In dozens of recently leaked emails from the Sony hack, lawyers from the MPAA and six major studios talk about "Goliath" as their most powerful and politically relevant adversary in the fight against online piracy. They speak of "the problems created by Goliath," and worry "what Goliath could do if it went on the attack." Together they mount a multi-year effort to "respond to / rebut Goliath’s public advocacy" and "amplify negative Goliath news." And while it’s hard to say for sure, significant evidence suggests that the studio efforts may be directed against Google.
"We start from the premise that site blocking is a means to an end," says MPAA general counsel Steven Fabrizio. "There may be other equally effective measures ISPs can take, and that they might be more willing to take voluntarily." According to the email, the group has retained its own technical experts and is working with Comcast (which owns Universal) to develop techniques for blocking or identifying illegally shared files in transit.

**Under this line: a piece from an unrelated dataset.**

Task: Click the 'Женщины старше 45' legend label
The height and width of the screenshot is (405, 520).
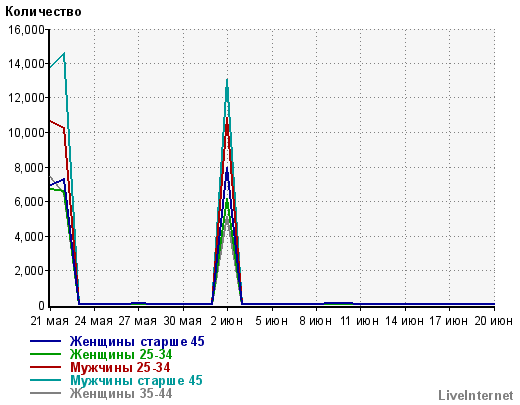Action: click(137, 341)
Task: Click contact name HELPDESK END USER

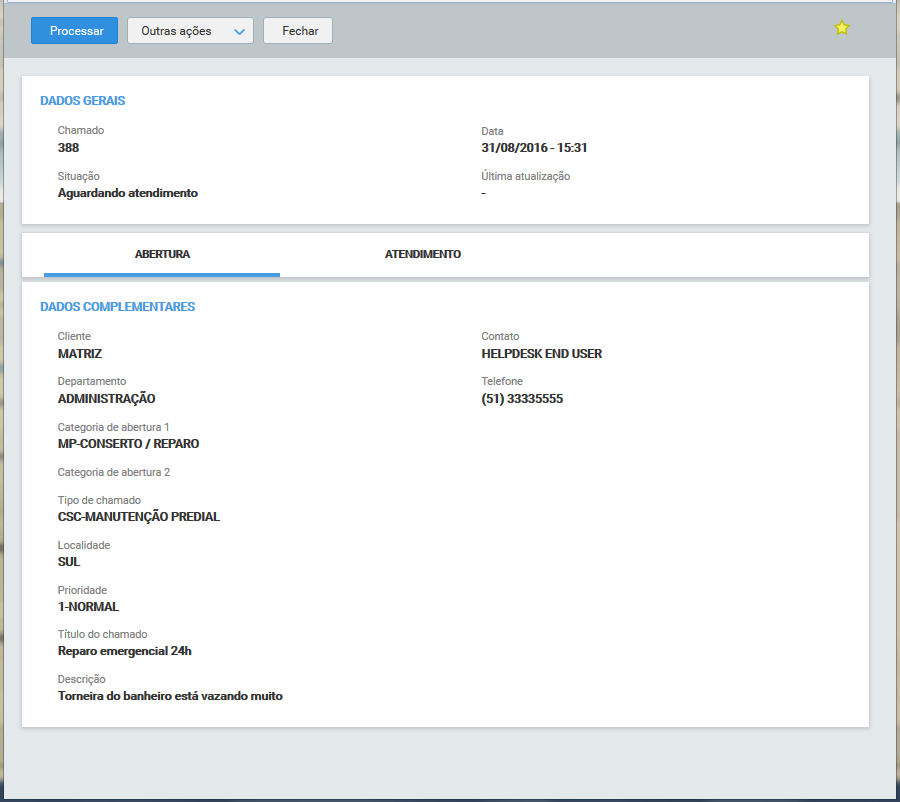Action: coord(541,354)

That strategy also involves significant political risks. "In the post-SOPA world, we need to consider the extent to which a strategy presents a risk of a public relations backlash," Fabrizio continues, "whether a strategy might invigorate and galvanize the anti-copyright forces we saw in the SOPA debates." SOPA, also known as the Stop Online Piracy Act, proposed ambitious new site-blocking measures in 2011, but was ultimately defeated by coordinated outcry from web companies and their users. The new emails suggest Hollywood hasn’t given up on the idea. "We have been exploring theories under the All Writs Acts, which, unlike DMCA 512(j), would allow us to obtain court orders requiring site blocking without first having to sue and prove the target ISPs are liable for copyright infringement," one email reads.
The only thing standing in their way? Goliath.

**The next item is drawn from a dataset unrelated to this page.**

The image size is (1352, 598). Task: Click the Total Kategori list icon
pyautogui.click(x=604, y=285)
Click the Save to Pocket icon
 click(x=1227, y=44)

The MPAA’s venture is referred to over and over as "Project Goliath," an effort to take Goliath down, with each studio contributing funds towards a project that will benefit them all. One telling email -- titled "Goliath data summary" -- comes with an attachment titled "Search Engine Piracy Discussion (MPAA Discussion)," seeming to suggest the codename is a stand-in for Google. A number of Goliath-related emails also point to examples of copyright-infringing search results found on Google; the persistence of file-sharing links in Google search rankings has been a sore point in Hollywood for years.
"WE START FROM THE PREMISE THAT SITE BLOCKING IS A MEANS TO AN END."
The emails reveal a multi-pronged approach to defeating Goliath. One tactic is legal, convincing state prosecutors to take up the fight against Goliath. After a series of meetings at the National Association of Attorneys General in February, MPAA counsel Fabrizio writes, "Goliath has told the AGs to pound sand…they pretty clearly told the AGs that they aren’t going to do anything and essentially threatened the AGs with the possibility of attacking them as they attacked folks in DC during SOPA. The AGs did not like that." As a result, the counsels report a growing coalition of attorneys general willing to take action against Goliath, and the group budgeted $500,000 a year towards providing legal support. Much of that budget went towards retaining the prestigious law firm Jenner & Block, specifically Jenner partner and former US Associate Attorney General Thomas J. Perrelli, who has billed the group for as much as $40,000 a month.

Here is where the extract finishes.